Even valuation—once a painstaking exercise in modeling and projections—has been turbocharged. Machine learning algorithms can simulate countless scenarios and predict outcomes with uncanny accuracy. They strip away much of the guesswork, giving you a clearer picture of what you’re walking into.
What We’re Gaining—and Losing
This is all remarkable. But for someone like me, who’s spent a career negotiating deals across boardroom tables, there’s an elephant in the room: what happens to the human side of M&A?
Because make no mistake, M&A isn’t just about numbers. It’s about people—leaders, employees, stakeholders—all with their own motivations, fears, and quirks. AI doesn’t see the look in a CEO’s eyes when they talk about their company’s legacy. It can’t sense the tension in a negotiation when someone’s bluffing or holding back. And it certainly doesn’t have the intuition to know when to push harder or when to pull back.
I remember one deal in particular, early in my career. On paper, everything looked perfect. The numbers worked, the market was ripe, and the synergies were clear. But something felt off in my gut. Over several conversations, I noticed the CEO of the target company was unusually hesitant about post-deal integration. He wasn’t voicing concerns directly, but his tone, his pauses, and the way he avoided certain topics told me everything I needed to know. Sure enough, after digging deeper, we discovered major cultural clashes that would have derailed the integration. AI might have missed that. I didn’t.
The Risks of Over-Reliance
The problem with AI is that it’s only as good as the data it’s trained on. It doesn’t see the gaps, the subtext, or the human factors that aren’t in the spreadsheets. Over-relying on AI could lead dealmakers to ignore their instincts—the very instincts that have saved countless deals or uncovered hidden value.

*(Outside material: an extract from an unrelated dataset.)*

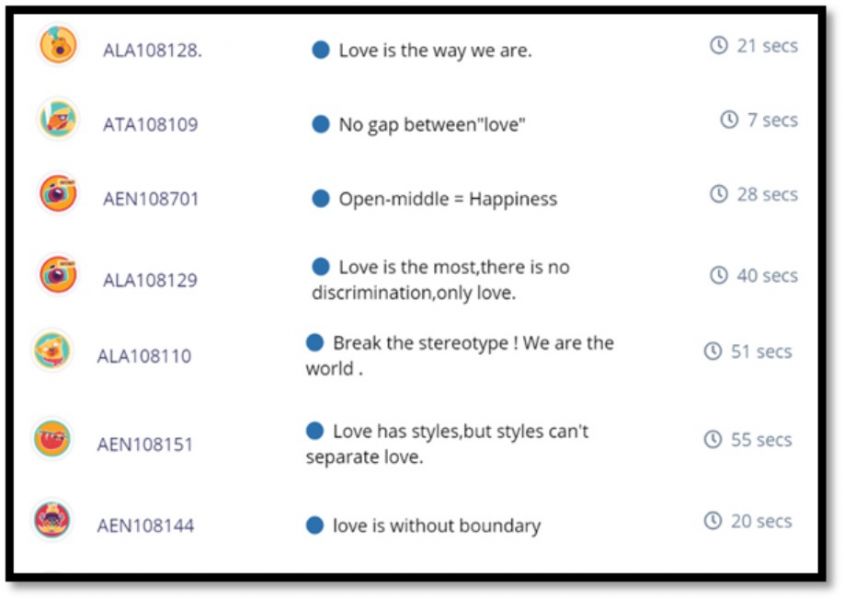Select response "Love has styles, but styles can't separate love"

pyautogui.click(x=447, y=443)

There’s also the risk of oversimplifying something as complex as cultural integration. I’ve seen many deals falter not because the numbers didn’t add up, but because the people didn’t. AI might tell you that two companies are a perfect fit based on workforce demographics or communication patterns, but it won’t understand the unspoken dynamics of how people actually work together. And when those dynamics break down, no algorithm can fix it.
Striking a Balance
That’s not to say AI doesn’t belong in M&A. Far from it. In fact, I believe it’s an incredible tool—one that I wish I’d had earlier in my career. But like any tool, it’s only as effective as the person using it. The best dealmakers will be those who know how to blend AI’s precision with the intuition and empathy that come from years of experience.
AI should handle the grunt work—analyzing data, running models, and flagging risks—so humans can focus on what we do best: building relationships, reading between the lines, and making decisions that no machine could. It’s not about replacing human instinct but augmenting it, allowing us to work smarter without losing the human touch that makes deals succeed.
The Road Ahead
As I watch AI continue to shape M&A, I’m hopeful but also wary. There’s no question that it’s here to stay, and it will only get better at what it does. But we can’t afford to lose sight of the human element. The best deals are built not just on data but on trust, intuition, and a shared vision for the future. Those are things no algorithm can replicate.
M&A has always been about balancing art and science. AI is tipping the scales heavily toward science, and that’s not inherently a bad thing. But as someone who’s spent a career navigating the art, I’ll say this: don’t let the numbers fool you. At the end of the day, it’s still people who make or break a deal.